Selected extract:
----
There are many benefits of cloud migration and modernization, such as the diversity and agility of IT operations and providing a cost-effective secured platform and a ready-to-run platform for AI innovation. As a result, major cloud providers continuously improve their offerings by adding services, securing platforms, efficiently managing the infrastructure, and providing competitive advantages in many areas.
However, it is still essential to determine the right cloud migration solution for organizations. To design the right solution, we need to understand the core concept of cloud migrations. This section will cover cloud computing, explore the different cloud models, and explain what a cloud migration is.
What is the cloud?
According to the National Institute of Standards and Technology (NIST), the cloud can be defined as follows:
A model for enabling convenient, on-demand network access to a shared pool of configurable computing resources, such as networks, servers, storage, applications, and services, that can be rapidly provisioned and released with minimal management effort or service provider interaction.
----
Your tasks:
• a. In the cloud migration passage, which organization supplies the definition of the cloud?
• b. Rewrite the cloud migration passage, beginning at "According to the" and stopping after "service provider interaction.", with "servers" switched to "virtual machines".
• c. Carry the cloud migration passage forward from its last sentence.
The listing that comes next has nothing to do with the cloud migration passage.

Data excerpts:
----
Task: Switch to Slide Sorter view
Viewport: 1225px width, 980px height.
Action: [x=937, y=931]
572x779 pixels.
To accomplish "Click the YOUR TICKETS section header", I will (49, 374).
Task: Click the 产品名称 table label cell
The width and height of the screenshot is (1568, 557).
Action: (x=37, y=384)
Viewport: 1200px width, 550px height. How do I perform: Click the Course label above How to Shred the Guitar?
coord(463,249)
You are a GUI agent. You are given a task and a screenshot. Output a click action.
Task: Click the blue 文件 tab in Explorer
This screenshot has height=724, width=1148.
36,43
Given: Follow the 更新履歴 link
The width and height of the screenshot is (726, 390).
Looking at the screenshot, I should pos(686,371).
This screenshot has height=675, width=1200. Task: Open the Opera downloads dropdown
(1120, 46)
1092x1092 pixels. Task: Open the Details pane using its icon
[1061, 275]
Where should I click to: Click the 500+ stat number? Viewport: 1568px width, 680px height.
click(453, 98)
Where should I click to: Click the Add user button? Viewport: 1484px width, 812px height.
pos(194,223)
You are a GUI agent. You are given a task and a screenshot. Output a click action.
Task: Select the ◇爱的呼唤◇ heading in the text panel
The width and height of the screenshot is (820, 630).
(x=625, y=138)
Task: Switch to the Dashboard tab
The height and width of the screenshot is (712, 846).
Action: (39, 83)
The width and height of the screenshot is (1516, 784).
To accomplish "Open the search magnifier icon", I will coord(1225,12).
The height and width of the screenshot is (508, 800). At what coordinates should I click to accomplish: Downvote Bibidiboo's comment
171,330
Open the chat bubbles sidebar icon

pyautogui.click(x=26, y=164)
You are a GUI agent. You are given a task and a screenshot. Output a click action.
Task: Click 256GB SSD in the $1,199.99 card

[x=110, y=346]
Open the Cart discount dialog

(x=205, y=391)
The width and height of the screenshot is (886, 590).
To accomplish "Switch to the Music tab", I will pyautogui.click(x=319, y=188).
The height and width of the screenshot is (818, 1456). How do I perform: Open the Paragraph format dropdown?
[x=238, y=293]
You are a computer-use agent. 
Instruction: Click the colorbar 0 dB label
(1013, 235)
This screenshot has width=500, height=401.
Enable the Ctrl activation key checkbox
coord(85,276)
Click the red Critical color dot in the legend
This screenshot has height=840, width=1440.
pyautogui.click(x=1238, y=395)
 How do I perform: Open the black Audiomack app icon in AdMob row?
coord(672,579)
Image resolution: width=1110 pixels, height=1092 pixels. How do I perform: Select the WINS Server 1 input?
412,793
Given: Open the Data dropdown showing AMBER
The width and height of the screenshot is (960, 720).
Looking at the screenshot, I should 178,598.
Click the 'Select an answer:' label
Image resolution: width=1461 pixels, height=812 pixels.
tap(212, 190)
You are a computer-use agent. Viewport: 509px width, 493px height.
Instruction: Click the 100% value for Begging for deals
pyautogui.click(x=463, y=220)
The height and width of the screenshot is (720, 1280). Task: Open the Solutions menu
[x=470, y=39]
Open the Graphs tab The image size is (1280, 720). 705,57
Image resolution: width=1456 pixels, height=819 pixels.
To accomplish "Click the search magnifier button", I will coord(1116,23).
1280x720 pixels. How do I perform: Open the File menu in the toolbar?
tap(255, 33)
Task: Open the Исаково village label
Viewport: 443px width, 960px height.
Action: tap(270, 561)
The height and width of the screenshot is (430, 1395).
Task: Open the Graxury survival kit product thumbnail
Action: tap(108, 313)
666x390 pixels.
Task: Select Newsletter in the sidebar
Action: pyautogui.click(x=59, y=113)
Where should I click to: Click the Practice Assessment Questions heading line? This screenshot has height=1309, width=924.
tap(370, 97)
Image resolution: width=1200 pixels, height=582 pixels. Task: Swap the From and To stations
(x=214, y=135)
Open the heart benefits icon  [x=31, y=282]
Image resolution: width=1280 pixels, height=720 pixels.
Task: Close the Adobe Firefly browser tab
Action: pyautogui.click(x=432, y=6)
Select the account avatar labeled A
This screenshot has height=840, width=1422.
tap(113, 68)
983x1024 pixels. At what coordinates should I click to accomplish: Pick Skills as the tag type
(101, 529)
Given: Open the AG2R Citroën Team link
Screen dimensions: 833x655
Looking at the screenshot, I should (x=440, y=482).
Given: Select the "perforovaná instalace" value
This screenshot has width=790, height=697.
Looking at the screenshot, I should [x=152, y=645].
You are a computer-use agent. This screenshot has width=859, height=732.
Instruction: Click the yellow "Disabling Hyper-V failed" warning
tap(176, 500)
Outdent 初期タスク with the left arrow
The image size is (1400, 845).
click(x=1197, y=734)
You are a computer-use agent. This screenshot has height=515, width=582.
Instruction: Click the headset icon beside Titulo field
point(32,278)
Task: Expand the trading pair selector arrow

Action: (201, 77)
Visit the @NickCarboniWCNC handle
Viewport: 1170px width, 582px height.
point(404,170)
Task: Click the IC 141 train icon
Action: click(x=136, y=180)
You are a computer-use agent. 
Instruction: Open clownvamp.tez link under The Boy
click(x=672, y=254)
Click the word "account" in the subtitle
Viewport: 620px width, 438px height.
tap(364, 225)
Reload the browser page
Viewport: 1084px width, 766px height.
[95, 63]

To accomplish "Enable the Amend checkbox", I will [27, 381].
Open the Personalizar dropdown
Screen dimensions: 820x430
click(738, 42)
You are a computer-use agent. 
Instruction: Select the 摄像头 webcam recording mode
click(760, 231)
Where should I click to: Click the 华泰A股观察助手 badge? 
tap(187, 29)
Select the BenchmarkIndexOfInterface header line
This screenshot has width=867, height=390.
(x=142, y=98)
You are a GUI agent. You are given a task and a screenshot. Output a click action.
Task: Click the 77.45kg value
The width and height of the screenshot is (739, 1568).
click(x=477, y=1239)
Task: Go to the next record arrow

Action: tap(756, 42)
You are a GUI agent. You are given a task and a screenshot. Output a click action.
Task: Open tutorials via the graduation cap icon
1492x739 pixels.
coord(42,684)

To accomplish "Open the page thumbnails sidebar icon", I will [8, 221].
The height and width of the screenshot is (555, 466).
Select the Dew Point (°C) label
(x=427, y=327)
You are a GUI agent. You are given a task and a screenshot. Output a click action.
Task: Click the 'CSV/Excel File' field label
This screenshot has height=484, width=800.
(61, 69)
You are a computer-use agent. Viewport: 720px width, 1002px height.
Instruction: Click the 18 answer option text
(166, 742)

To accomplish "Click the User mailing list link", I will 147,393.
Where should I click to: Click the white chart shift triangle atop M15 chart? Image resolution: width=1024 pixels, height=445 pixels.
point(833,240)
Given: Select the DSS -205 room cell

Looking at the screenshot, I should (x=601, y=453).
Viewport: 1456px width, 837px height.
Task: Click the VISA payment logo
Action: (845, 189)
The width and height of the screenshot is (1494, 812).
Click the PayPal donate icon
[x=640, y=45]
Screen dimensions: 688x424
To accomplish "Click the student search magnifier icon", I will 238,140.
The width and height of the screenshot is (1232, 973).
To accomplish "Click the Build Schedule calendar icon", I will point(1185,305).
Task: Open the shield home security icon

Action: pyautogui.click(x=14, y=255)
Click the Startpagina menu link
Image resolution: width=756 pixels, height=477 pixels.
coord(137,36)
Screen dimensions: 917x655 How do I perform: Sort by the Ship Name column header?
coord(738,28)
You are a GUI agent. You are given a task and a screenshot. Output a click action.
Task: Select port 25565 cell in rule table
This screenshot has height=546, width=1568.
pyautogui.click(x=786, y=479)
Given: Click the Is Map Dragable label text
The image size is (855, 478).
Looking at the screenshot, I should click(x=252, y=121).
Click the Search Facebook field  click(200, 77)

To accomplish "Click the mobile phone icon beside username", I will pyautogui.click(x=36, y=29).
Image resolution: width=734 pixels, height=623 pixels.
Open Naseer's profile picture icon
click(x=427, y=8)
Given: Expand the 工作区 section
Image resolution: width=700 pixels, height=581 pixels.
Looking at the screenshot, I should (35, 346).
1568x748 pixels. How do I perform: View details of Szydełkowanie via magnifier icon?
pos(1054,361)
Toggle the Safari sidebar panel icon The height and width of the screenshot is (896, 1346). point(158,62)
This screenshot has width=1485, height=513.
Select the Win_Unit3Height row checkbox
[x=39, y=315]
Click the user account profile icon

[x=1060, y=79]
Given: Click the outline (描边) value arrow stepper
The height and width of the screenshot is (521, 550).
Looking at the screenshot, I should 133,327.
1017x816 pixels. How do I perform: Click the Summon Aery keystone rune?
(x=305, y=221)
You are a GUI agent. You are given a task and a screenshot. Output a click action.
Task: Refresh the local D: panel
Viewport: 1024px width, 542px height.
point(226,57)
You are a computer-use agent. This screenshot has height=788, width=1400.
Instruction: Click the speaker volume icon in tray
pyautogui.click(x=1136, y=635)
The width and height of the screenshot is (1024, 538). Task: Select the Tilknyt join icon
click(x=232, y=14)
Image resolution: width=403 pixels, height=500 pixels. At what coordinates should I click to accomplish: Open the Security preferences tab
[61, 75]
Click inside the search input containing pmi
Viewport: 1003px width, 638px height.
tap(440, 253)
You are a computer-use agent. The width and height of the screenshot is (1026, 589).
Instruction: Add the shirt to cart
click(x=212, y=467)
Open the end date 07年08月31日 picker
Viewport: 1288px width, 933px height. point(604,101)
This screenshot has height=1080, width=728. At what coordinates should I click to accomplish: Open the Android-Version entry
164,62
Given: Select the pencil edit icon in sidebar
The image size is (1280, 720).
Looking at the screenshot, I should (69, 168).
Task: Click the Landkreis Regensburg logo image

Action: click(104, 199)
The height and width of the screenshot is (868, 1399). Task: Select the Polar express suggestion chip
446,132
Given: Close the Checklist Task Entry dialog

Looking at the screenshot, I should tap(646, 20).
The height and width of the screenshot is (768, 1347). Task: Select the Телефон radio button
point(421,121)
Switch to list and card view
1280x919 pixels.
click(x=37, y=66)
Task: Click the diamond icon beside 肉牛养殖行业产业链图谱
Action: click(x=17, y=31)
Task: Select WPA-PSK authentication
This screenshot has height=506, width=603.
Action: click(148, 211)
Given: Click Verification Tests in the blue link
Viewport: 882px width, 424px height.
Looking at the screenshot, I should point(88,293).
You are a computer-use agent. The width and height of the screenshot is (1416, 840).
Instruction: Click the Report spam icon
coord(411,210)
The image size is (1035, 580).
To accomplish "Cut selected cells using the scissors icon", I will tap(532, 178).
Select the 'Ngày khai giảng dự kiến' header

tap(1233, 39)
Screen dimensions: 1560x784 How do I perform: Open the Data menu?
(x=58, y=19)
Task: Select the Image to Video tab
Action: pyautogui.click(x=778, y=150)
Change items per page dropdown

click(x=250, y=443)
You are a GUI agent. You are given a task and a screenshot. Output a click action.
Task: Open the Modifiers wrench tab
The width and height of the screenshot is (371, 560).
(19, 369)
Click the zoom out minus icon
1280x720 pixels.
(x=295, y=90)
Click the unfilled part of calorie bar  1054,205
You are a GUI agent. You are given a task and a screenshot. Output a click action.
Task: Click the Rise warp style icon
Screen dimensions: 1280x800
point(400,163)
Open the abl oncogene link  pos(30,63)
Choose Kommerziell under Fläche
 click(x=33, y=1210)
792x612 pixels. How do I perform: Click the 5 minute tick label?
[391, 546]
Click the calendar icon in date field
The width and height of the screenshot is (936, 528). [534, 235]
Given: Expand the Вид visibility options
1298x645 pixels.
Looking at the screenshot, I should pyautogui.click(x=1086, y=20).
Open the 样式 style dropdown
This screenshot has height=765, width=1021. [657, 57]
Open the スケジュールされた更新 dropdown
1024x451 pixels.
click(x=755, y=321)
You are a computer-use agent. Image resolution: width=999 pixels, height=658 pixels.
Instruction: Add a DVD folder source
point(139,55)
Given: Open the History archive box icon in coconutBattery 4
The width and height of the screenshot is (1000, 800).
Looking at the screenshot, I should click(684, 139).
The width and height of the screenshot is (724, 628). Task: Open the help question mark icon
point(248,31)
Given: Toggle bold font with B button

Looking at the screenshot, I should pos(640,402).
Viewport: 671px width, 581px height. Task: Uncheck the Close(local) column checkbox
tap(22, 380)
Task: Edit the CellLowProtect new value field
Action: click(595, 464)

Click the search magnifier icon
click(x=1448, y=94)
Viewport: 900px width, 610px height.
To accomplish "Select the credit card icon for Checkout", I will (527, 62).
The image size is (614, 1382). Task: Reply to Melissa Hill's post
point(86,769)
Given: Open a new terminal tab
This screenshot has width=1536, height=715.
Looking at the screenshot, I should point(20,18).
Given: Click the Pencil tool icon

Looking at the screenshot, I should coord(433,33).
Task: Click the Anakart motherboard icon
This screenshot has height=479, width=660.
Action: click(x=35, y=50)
----
Outputs in order:
• a. The National Institute of Standards and Technology (NIST).

• b.
According to the National Institute of Standards and Technology (NIST), the cloud can be defined as follows:
A model for enabling convenient, on-demand network access to a shared pool of configurable computing resources, such as networks, virtual machines, storage, applications, and services, that can be rapidly provisioned and released with minimal management effort or service provider interaction.

• c.
Therefore, a hosted data center is not cloud-based according to NIST. A hosted data center is a private cloud in the information technology (IT) industry. As a result, we will also consider the recent trends and terminology in the IT industry. Most cloud migration projects can be put into the following two categories:
- Cloud to cloud
- On-premises to cloud
In this book, we will mainly focus on on-premises to cloud migration projects.
Different cloud models
Cloud models can be primarily of two kinds – delivery models and service models. Figure 1.4 shows the model classification for the cloud:
Figure 1.4 – Two kinds of cloud models
In the following sections, we will look at each of these models in detail.
Delivery model
In addition to the public cloud, there are two other delivery models, known as the private cloud and hybrid cloud, as depicted in Figure 1.4.
Private cloud
Different sources define the private cloud with slightly different definitions. For example, this is how IBM Cloud Learn defines it:
Private cloud is a cloud computing environment dedicated to a single customer. It combines many of the benefits of cloud computing with the security and control of on-premises IT infrastructure.
In Preparing for Your Migration to the Cloud by Steve Francis, this is how it is defined:
Private cloud is simply a cloud that you build and operate yourself.
The core characteristics of a private cloud are as follows:
- It is dedicated exclusively to a single tenant.
- Security hardening rules and policies regulate it.
- It can be hosted on-premises in an organization’s data center or on a managed data center of the cloud provider.
- It is still able to have all the benefits of a cloud-native architecture.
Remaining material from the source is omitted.